» **Passage shown**
◆ ◆ ◆ ◆

If Pharaoh’s daughter didn’t name Moses as the text says she did, avers
Jeremy, then the author who wrote that she did erred in so writing. At
stake here, it would seem, is whether Pharoah’s daughter was fluent in proto-Hebrew and named
Moses accordingly.
What of it? On its face, the assumption that Pharaoh's daughter was fluent in proto-Hebrew and named Moses accordingly
is unlikely, though not impossible, from a historical point of view. More to
the point, the assumption that Pharaoh's daughter was fluent in proto-Hebrew and named Moses accordingly is not
required by the text. This last point will strike many as
odd. So let me lay matters out carefully.
At issue, as said before, are the literary conventions the author of this text adhered to. Among biblical scholars, it is almost a truism that the narratives in Genesis and Exodus dramatize and bring to life the events which led to the establishment of the people of Israel in the promised land, not on the basis of oral and completely accurate memories of actual conversations, but on the basis of a wide variety of folk traditions and retrospective theological interpretation thereof. In so doing, the authors generally but not consistently adhered to the principle of maintaining verisimilitude in the fleshing out of details.
From a theological point of view, for
anyone who believes that the Bible is God’s revelation to his people – all traditional
Jews and Christians do - if that's what the author(s) of Genesis and Exodus
did, it would mean that God allowed them to express themselves according to the
literary conventions of the time. In point of fact, you can't find an ancient
writing whose subject matter is ethnogenesis that does not do as biblical
scholars generally suggest the narratives of Genesis and Exodus do.

◆ ◆ ◆ ◆

» **Supplied information**
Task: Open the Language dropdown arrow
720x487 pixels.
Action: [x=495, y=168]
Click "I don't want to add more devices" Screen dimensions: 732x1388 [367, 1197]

◆ ◆ ◆ ◆

» **Questions on the material**
a) In the passage on the naming of Moses, what principle did the authors of Genesis and Exodus generally but not consistently follow?
b) Pick up the passage on the naming of Moses after its last sentence and write what comes next.

» **Answers to each task**
a) Maintaining verisimilitude in the fleshing out of details.

b)
Traditionalists – and I count myself as a traditionalist – have nevertheless often resisted this conclusion. That's fine by me, so long as I am not forced to do likewise, and tarred as a heretic if I do not follow the same well-worn path.
Calvin himself held that we have a faithful record of the conversations which took place between God, Adam and Eve, and the Snake because they were orally transmitted from one generation to the next all the way to Moses.
That would be really cool if it were so. But I happen to think that another explanation for a number of features
of the narrative is more likely, and don’t think I am less Reformed or
evangelical or orthodox in my theology because I do.
In short, two separate questions are at issue. Do the narratives of Genesis and Exodus adhere to genre conventions amply attested in comparable antique literature, or are the narratives sui generis, one of a kind, not only in terms of content – an obvious fact, no matter how often some may deny it - but also in form?
Secondly, does the classical doctrine of scripture of Jewish and Christian tradition stand or fall on the assumption that the narratives of Genesis and Exodus are sui generis, and have little or nothing in common in terms of genre conventions, despite appearances, with comparable literature from antiquity?
I don’t think the narratives are sui generis in terms of literary genre. Furthermore, the narratives are more compelling, not less, because they aren’t.
The narrative of Pharaoh's daughter giving Moses a name which, though it might seem to be a good Egyptian name, is assigned a meaning in Hebrew according to the child's "history of salvation," conveys a truth whose validity depends, not on its correspondence to a one-time occurrence in the life of Moses, but on its correspondence to many occurrences in the history of salvation of God's people, in which grand oppressors work their evil, yet beneath the surface, "lesser" figures undercut and undermine that evil. and serve as saviors and deliverers.
If there is anything good that is going to come out of the Peter Enns ordeal is that discussions of this and similar issues are becoming more and more common. I appreciate your thoughts (as always). My take on names in the OT is that I'm looking more for theological significance than historical significance. Names are so important in the OT, but I don't know if historicity is their primary importance. For example, in 1 Sam. 25:3ff., was Nabal's real life name really Nabal ('Foolish')?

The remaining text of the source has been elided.